La Malva appartiene alla famiglia delle Malvaceae. è una pianta comune, la si può trovare nei luoghi erbosi, nei campi e lungo i cigli delle strade.
Gli antichi utilizzavano questa pianta quando venivano punti da una vespa. Serviva infatti a rimuovere il pungiglione.
La leggenda vuole che, bevendo ogni giorno un bicchiere del suo succo, ci salvaguardiamo da ogni genere di malattia.
La malva, se ridotta in poltiglia, e seguendo determinati procedimenti, è un ottimo rinfrescante per la pelle del viso. E’ anche utilizzata come calmante, lenitivo, antinfiammatorio, emolliente e lassativo.
La malva è un ottimo rimedio naturale in caso di tosse, asma e bronchiti. Uno degli usi sicuramente più noti è quello di utilizzare le sue foglie per alleviare le infiammazioni delle mucose della bocca. Ad esempio nevralgie dentarie, piaghe e ascessi dentari.
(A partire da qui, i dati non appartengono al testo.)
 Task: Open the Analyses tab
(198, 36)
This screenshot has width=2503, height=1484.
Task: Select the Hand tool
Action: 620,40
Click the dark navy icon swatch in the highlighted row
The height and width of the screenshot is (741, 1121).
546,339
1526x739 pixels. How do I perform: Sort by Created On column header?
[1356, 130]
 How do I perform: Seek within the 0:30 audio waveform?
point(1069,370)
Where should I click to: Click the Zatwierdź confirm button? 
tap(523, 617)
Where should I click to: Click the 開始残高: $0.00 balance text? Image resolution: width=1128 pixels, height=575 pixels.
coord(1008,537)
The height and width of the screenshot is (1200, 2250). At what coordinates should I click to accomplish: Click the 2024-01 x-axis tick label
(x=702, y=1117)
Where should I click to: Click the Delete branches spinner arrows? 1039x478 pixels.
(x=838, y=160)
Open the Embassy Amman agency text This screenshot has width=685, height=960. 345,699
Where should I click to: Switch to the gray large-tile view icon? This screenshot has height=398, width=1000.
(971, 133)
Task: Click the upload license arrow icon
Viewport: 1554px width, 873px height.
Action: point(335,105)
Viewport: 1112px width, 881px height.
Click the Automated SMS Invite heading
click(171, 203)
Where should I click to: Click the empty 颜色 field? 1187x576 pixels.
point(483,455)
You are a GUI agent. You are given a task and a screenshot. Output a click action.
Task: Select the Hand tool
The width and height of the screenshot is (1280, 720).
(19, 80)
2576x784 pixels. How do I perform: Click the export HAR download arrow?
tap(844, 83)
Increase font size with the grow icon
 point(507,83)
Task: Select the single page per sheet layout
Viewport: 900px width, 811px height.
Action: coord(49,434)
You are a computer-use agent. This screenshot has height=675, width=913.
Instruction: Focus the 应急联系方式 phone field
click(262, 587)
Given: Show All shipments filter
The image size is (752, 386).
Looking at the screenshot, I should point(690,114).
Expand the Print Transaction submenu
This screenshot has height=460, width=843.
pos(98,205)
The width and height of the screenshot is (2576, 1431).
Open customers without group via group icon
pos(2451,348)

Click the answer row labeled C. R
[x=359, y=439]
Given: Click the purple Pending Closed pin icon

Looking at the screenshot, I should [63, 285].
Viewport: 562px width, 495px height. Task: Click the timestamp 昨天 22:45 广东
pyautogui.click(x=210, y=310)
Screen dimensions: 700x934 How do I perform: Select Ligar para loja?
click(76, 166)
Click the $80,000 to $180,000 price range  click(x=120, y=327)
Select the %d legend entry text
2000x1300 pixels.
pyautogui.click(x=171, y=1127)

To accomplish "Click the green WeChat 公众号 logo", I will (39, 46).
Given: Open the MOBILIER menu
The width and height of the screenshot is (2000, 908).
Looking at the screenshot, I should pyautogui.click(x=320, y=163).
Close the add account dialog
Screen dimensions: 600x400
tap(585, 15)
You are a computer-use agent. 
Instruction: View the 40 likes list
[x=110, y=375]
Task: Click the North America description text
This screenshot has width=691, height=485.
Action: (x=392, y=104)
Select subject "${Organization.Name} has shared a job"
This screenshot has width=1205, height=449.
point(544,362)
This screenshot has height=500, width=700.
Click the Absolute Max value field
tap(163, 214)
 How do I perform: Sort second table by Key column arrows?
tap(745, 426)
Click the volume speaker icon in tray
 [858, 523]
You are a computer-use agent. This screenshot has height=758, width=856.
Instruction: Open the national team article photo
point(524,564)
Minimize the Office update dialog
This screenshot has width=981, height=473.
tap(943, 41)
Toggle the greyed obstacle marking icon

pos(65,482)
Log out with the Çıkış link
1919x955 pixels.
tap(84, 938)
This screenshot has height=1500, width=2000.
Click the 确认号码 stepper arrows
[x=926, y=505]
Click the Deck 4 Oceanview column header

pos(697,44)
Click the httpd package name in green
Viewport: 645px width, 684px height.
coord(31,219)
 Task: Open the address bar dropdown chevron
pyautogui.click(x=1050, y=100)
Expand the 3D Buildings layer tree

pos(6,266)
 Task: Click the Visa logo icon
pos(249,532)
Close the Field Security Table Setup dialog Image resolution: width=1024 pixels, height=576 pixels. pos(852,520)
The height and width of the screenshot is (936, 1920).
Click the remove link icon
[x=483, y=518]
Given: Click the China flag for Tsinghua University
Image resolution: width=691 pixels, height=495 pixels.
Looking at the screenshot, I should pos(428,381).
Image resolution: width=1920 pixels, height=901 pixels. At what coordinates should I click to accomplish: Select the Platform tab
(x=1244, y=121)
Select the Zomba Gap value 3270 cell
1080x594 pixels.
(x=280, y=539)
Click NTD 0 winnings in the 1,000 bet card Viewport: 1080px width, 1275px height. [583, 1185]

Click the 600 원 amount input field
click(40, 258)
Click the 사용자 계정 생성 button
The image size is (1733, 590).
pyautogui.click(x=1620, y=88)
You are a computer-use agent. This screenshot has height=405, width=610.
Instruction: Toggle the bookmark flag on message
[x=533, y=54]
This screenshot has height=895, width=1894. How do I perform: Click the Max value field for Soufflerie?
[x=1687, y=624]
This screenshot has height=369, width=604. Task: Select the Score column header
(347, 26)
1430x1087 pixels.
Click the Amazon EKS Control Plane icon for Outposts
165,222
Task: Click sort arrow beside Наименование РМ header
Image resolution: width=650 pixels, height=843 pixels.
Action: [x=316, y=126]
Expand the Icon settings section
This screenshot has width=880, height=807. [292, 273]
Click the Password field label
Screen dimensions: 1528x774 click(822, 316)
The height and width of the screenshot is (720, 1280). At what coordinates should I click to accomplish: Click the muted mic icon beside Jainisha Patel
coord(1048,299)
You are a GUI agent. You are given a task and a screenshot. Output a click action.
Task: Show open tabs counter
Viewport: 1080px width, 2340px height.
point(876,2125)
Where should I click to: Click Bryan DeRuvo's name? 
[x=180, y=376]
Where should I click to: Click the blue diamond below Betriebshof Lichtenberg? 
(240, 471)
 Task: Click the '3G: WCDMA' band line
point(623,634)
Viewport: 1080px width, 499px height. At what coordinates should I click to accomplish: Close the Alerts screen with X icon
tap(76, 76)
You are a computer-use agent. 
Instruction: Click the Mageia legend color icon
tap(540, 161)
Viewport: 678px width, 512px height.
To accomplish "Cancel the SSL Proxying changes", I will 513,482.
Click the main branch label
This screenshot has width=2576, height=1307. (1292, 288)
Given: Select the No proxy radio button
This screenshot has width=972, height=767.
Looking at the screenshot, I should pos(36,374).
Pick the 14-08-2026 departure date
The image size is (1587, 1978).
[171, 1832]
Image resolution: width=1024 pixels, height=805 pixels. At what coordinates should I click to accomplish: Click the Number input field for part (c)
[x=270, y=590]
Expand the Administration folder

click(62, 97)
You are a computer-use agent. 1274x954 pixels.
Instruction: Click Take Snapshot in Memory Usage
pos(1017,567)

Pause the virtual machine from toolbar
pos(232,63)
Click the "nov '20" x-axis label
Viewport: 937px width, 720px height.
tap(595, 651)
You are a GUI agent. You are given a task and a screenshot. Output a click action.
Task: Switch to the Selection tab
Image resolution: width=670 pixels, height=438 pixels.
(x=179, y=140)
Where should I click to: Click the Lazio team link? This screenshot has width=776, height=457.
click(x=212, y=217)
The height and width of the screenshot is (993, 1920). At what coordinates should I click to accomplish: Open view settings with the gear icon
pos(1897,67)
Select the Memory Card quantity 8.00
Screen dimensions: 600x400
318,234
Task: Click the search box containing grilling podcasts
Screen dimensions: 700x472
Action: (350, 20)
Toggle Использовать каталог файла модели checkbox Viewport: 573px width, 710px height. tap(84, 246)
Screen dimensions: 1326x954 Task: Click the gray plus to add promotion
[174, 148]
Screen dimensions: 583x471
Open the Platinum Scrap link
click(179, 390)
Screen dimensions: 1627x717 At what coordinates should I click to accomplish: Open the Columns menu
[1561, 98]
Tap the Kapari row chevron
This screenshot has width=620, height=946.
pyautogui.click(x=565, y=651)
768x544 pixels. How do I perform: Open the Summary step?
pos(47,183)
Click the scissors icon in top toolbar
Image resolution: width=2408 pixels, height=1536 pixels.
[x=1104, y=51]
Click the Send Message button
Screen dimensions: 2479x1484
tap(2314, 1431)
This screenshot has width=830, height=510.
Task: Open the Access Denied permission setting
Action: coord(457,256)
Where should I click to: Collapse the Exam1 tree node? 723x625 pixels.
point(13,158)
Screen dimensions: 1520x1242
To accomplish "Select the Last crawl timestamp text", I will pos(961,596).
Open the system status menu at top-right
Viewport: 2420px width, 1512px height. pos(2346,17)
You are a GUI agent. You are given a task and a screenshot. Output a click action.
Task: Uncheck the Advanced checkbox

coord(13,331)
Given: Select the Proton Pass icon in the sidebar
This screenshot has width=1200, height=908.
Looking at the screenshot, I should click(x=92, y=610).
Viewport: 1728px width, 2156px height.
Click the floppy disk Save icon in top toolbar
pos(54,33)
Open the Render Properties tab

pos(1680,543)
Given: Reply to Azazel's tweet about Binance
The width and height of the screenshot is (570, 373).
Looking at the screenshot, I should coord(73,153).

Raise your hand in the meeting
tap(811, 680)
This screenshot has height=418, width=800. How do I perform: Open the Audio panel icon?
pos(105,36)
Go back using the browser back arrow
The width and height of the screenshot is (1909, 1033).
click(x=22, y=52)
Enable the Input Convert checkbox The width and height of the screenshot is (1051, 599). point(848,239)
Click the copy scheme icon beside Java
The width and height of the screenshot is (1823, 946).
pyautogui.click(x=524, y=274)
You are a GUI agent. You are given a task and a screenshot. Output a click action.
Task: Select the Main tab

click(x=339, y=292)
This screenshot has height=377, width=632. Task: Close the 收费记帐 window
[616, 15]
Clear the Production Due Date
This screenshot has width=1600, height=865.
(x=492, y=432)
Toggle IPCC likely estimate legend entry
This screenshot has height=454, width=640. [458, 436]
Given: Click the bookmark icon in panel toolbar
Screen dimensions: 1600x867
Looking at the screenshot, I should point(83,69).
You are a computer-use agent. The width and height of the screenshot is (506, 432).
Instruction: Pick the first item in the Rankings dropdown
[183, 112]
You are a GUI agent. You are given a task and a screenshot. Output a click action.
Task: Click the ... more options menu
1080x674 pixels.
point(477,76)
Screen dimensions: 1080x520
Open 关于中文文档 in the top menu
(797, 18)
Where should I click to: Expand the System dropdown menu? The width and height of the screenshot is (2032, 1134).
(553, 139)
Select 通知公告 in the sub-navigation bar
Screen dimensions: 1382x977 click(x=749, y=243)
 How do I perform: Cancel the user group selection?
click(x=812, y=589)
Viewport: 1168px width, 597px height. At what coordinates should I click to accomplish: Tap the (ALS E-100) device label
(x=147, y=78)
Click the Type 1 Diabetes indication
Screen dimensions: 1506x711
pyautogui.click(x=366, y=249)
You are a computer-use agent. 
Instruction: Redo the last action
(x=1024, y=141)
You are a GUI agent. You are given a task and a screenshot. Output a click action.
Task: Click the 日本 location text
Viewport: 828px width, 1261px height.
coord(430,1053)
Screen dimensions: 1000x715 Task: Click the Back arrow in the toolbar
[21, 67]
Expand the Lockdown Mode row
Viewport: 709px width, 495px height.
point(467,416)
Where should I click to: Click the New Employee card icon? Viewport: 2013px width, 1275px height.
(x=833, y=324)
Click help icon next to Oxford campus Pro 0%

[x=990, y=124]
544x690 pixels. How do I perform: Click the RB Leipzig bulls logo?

In quest’ultimo caso, basta prendere delle foglie di malva essiccate. Mettere dell’acqua a bollire e lasciarci in infusione le foglie. Dopo un paio di minuti filtrare il tutto e con la tisana fare degli sciacqui alle gengive. Sfiamma e lenisce il dolore. Non può essere certo un sostituto del dentista o dell’antibiotico, ma quando il dolore è forte, un po’ di sollievo non fa mai male.